> Required task: Convert the stretch of the records from the line containing "Click rank number 5 cell" through the end of the records, with both ends included, into a JSON list of strings holding one string per line and skipping blank lines. Omit the pictures from the output.

> Screen grounding examples:
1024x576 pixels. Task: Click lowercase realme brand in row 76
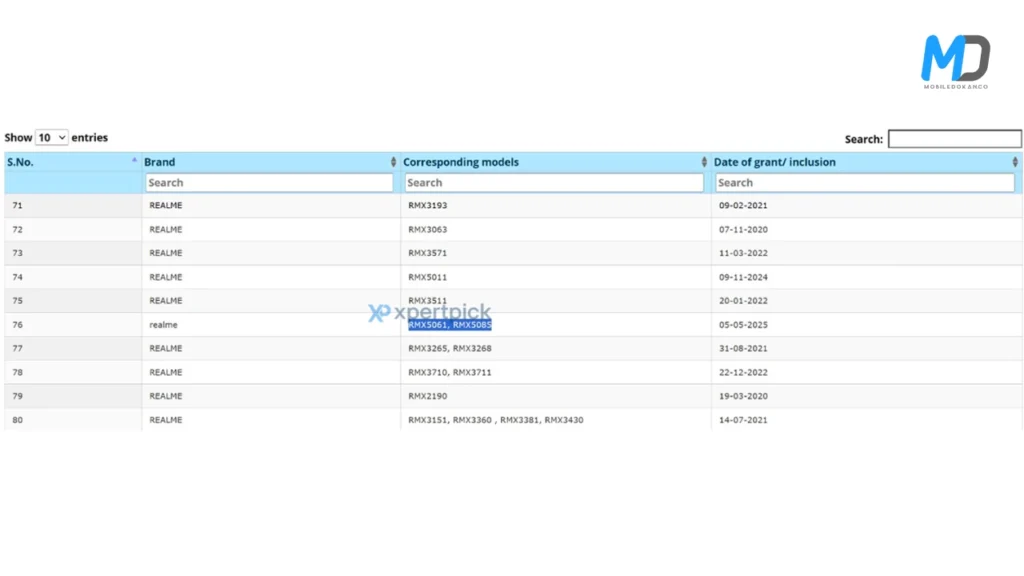click(x=163, y=325)
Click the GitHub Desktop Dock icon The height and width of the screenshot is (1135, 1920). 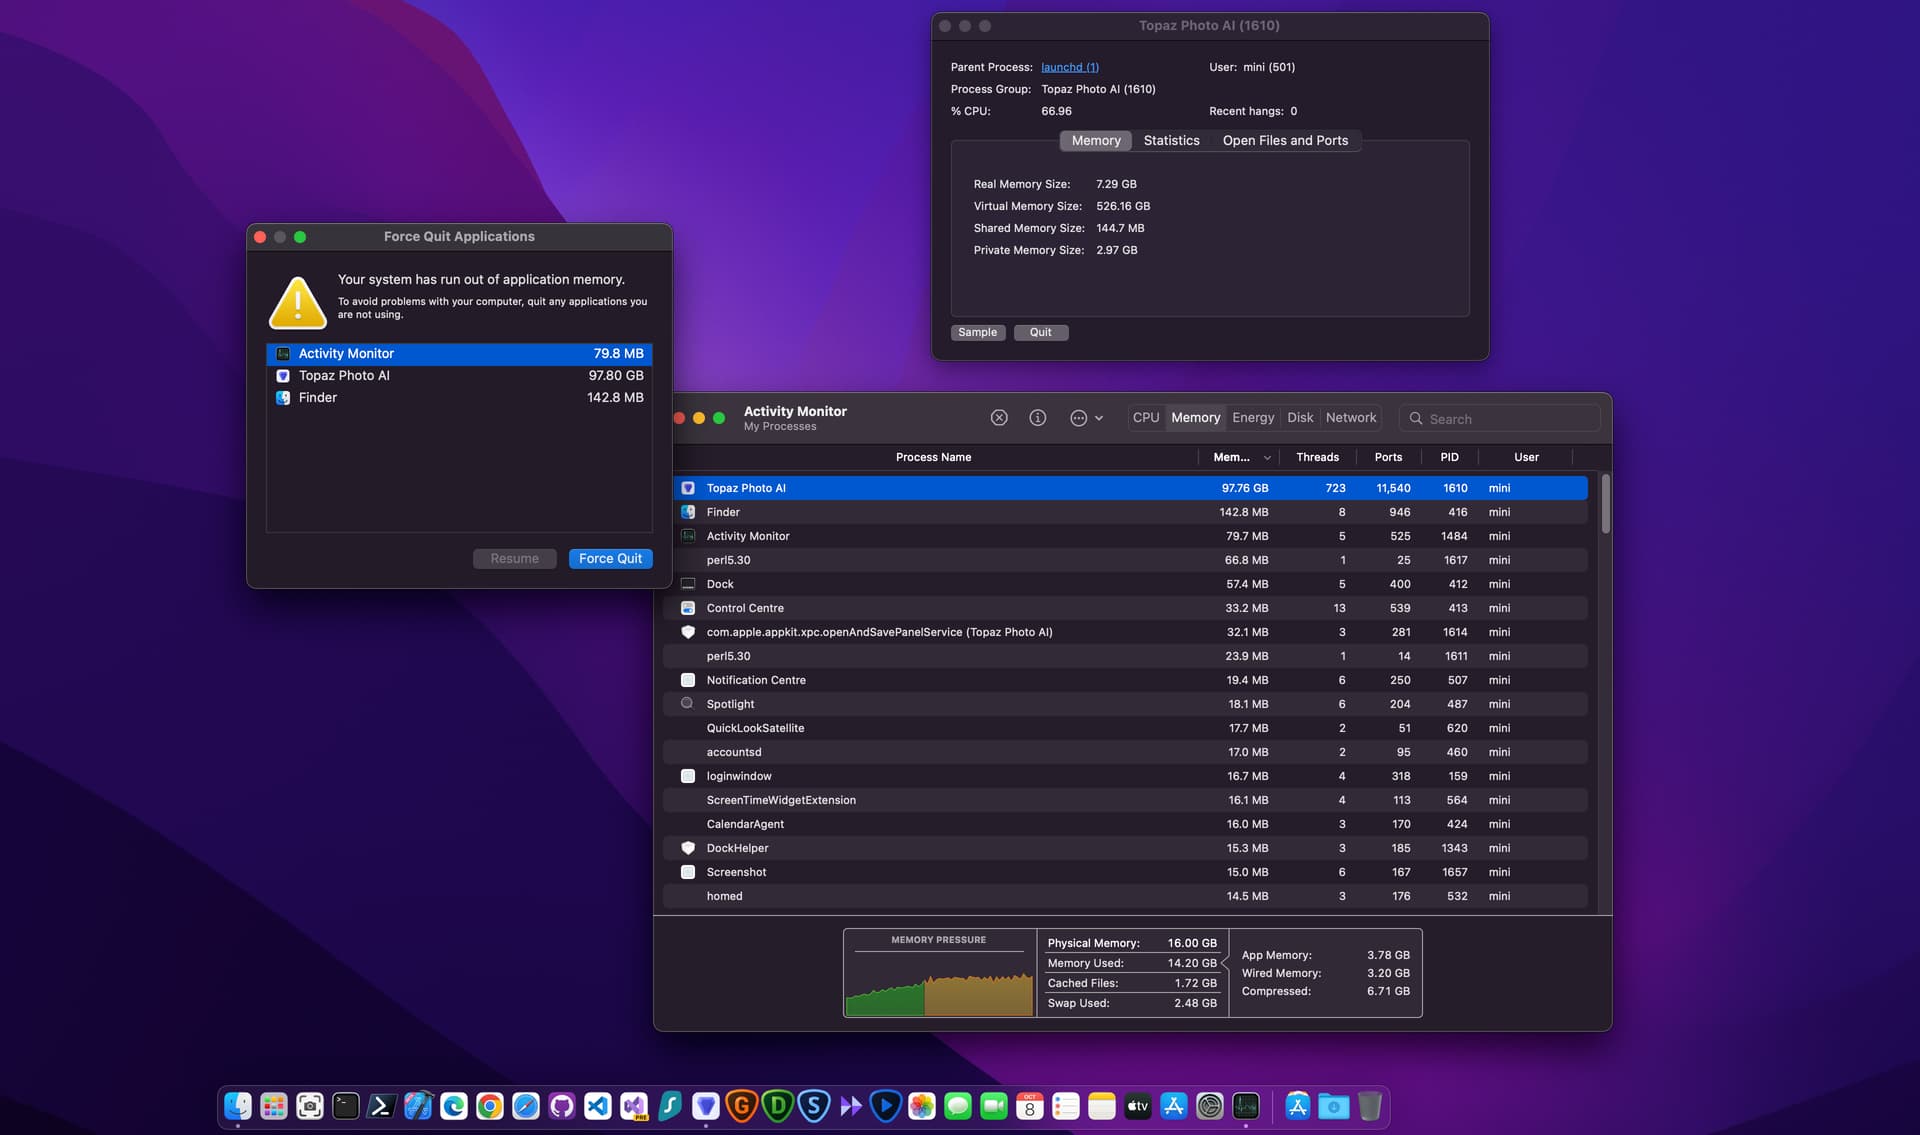click(x=562, y=1106)
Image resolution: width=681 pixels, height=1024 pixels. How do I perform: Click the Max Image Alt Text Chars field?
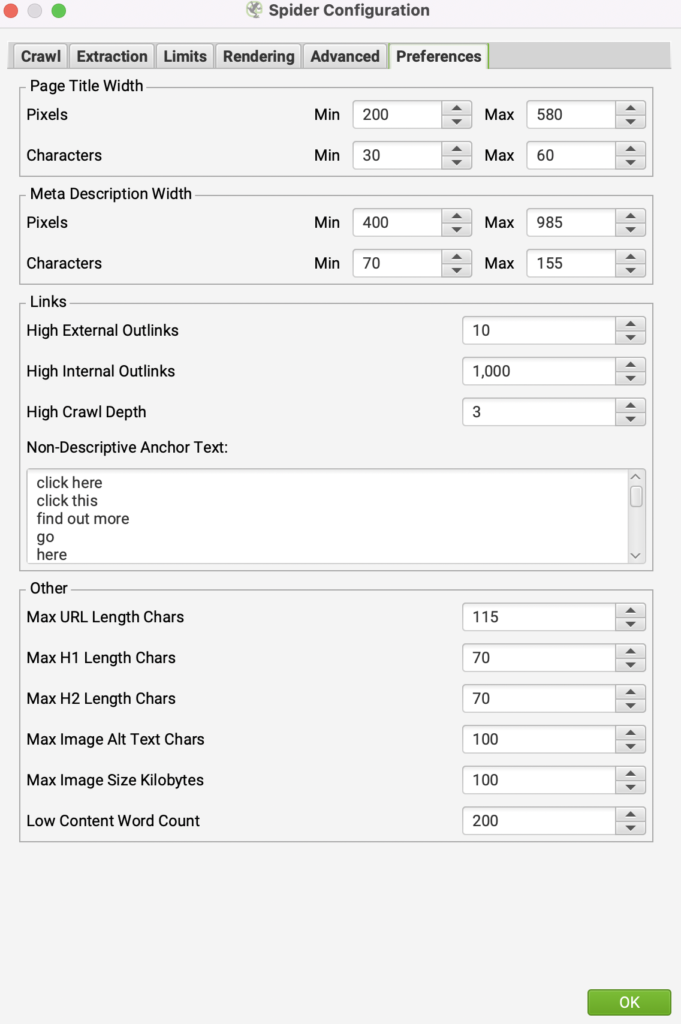tap(538, 740)

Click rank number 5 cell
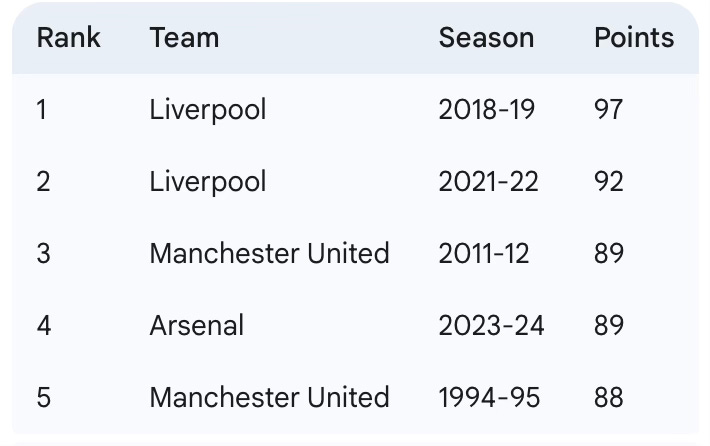(43, 398)
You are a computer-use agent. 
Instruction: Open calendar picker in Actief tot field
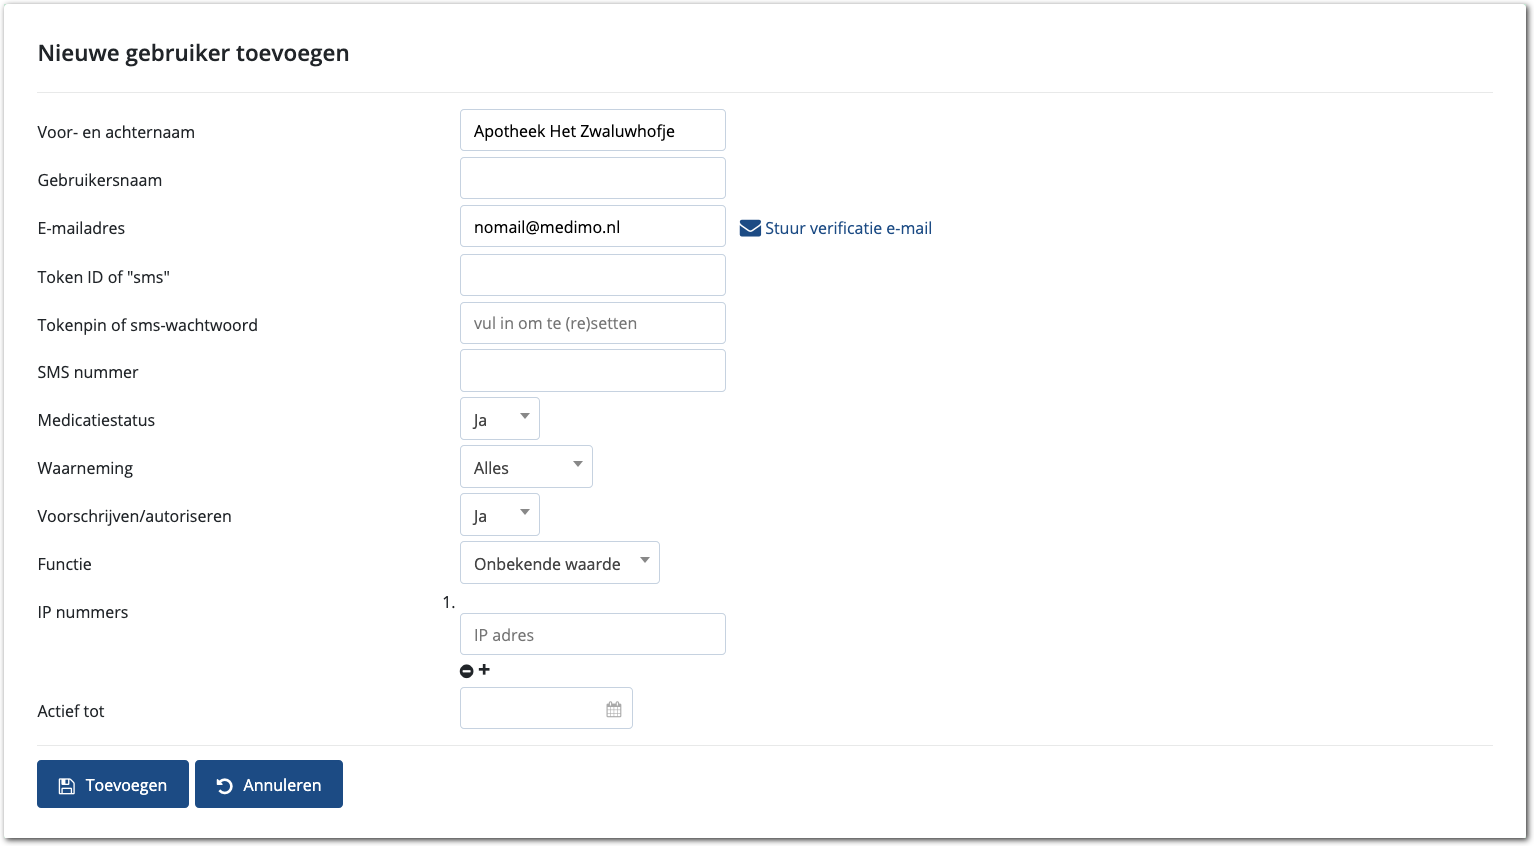(x=614, y=709)
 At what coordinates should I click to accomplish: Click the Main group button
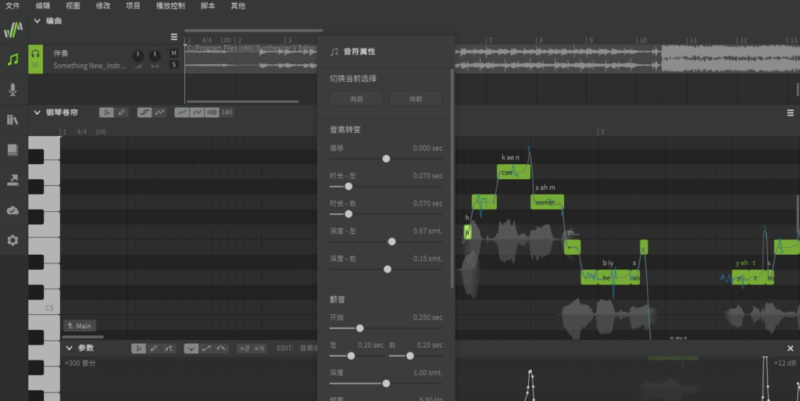[80, 326]
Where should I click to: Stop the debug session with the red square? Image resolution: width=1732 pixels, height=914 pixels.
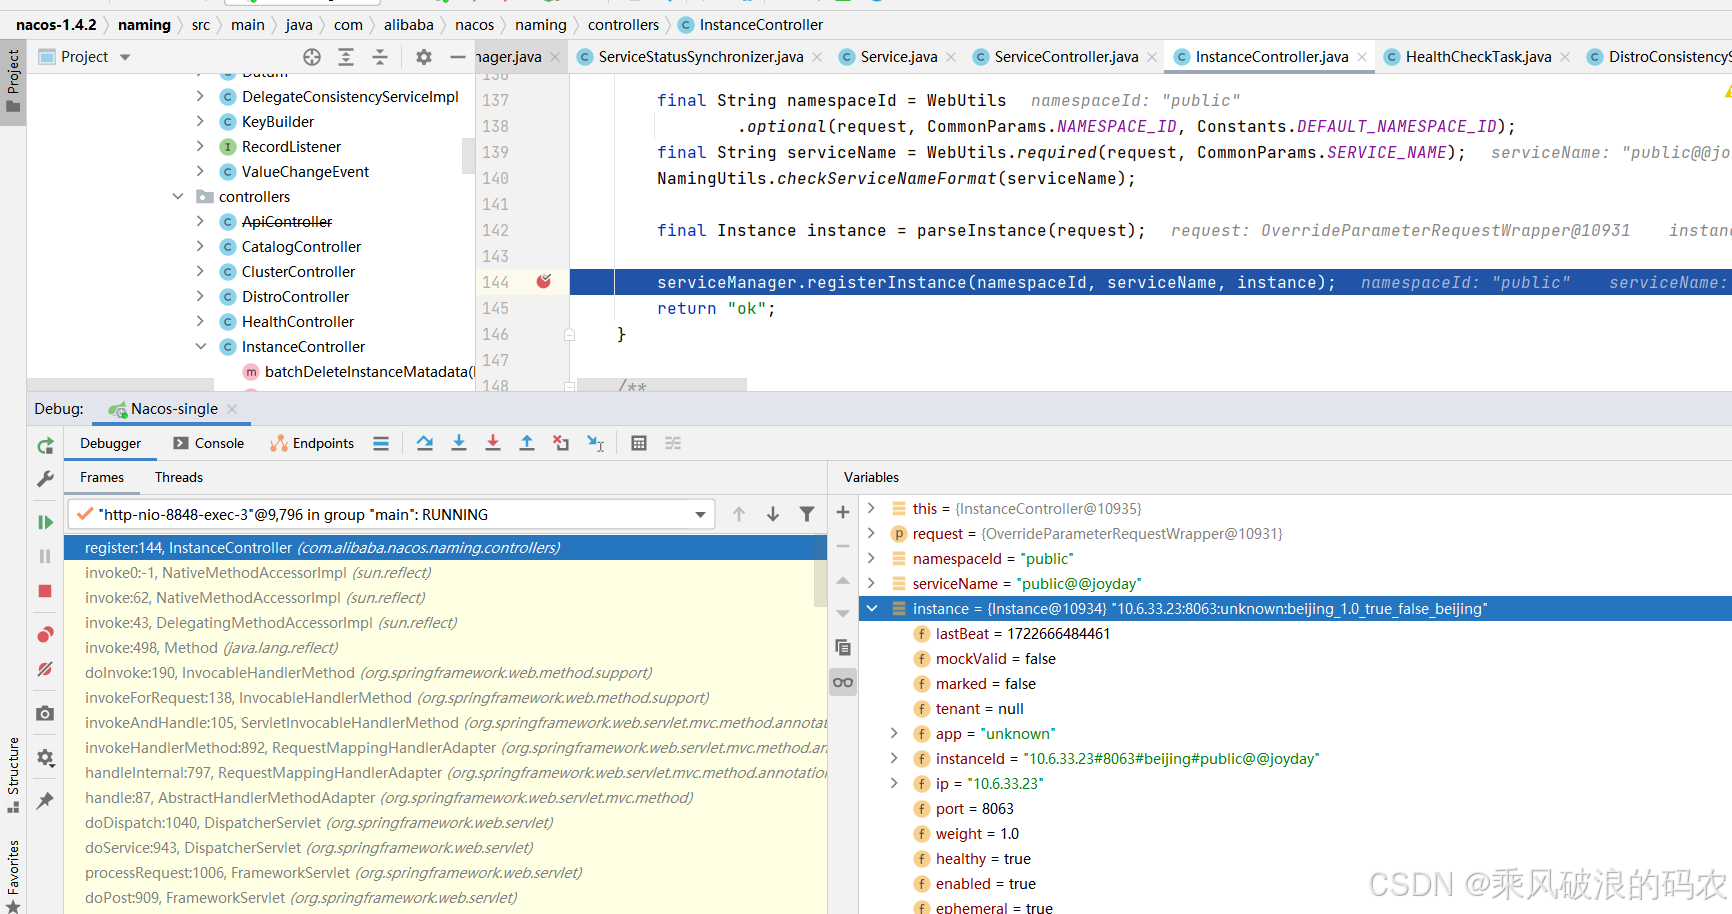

> Answer below:
[
  "Click rank number 5 cell",
  "(43, 398)",
  "You are a computer-use agent. ",
  "Instruction: Open calendar picker in Actief tot field",
  "(x=614, y=709)",
  " At what coordinates should I click to accomplish: Click the Main group button",
  "[80, 326]",
  "Where should I click to: Stop the debug session with the red square? Image resolution: width=1732 pixels, height=914 pixels."
]